DREAMS OF FLYING DREAMS OF FALLING. I run hot and cold on the plays of the prolific Adam Rapp but I do appreciate the fact that they always set me thinking. I’m even more impressed by the high-caliber actors who seem to line up for a chance to do his work. The cast in what the Atlantic Theater Company is billing as a “surreal” look at the lives of two wealthy American families includes Quincy Tyler Bernstine, Cotter Smith, Katherine Waterston and the always-terrific Reed Birney, whose presence alone would be enough to justify this play’s place on my want-to-see list.
MAN AND BOY: The British playwright Terence Rattigan turned out a play a year for almost 40 years, making him a mainstay of both the West End and Broadway until his death from cancer in 1977. Only one of Rattigan’s plays has been done on Broadway since then but this year marks the centenary of his birth and the Roundabout Theatre Company is marking the occasion with a revival of his drama about a ruthless businessman, starring the great Frank Langella. I’ve been a Rattigan fan since my husband K and I stumbled on the movie version of his play Separate Tables on AMC and I’ve gobbled up whatever of his I could find ever since. Plus I’m always hungry for more Langella.
OTHER DESERT CITIES: Jon Robin Baitz’s a tart-tongued drama about family secrets and lingering resentments between an affluent older couple and their baby-boomer children blew me away when I saw it at Lincoln Center earlier this year. Now it’s heading to Broadway. The casting is slightly different: Rachel Griffiths is replacing Elizabeth Marvel as the couple’s estranged daughter and Judith Light is taking over from Linda Lavin as the wisecracking aunt with sobriety issues. But Stockard Channing and Stacy Keach are still on board as the parents and so is Thomas Sadoski as the peacemaker son. I have high hopes that Joe Mantello, who did a bang-up job with the original production, will keep everything right on course.

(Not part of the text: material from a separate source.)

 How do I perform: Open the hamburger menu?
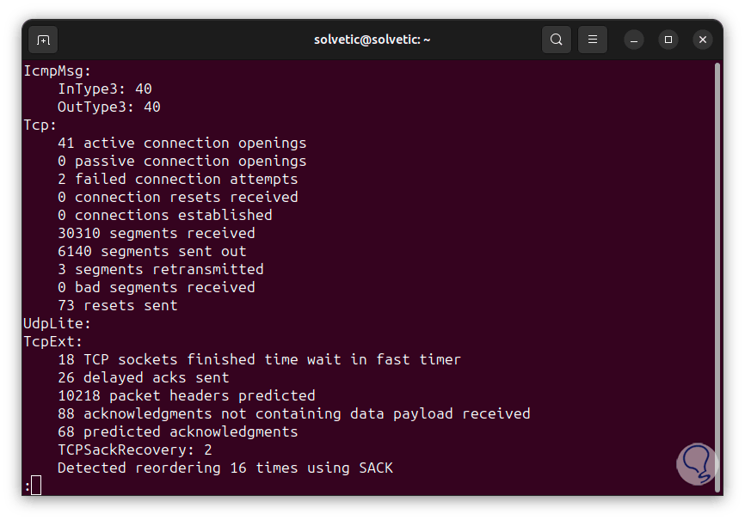(592, 40)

THE LYONS. Linda Lavin passed on both the chance to play the showbiz trouper Hattie Walker who sings “Broadway Baby” in Follies and the role of the aunt in Other Desert Cities so that she could portray the mother in Nicky Silver’s new play about a family struggling to come to terms with the death of the husband and father who bound them together. Mark Brokaw is directing the play, which is being done at the Vineyard Theatre. I don’t know anything more about it than that. But if it’s good enough for the prodigiously talented Lavin to give up a shot at two Broadway shows, that’s more than good enough for me.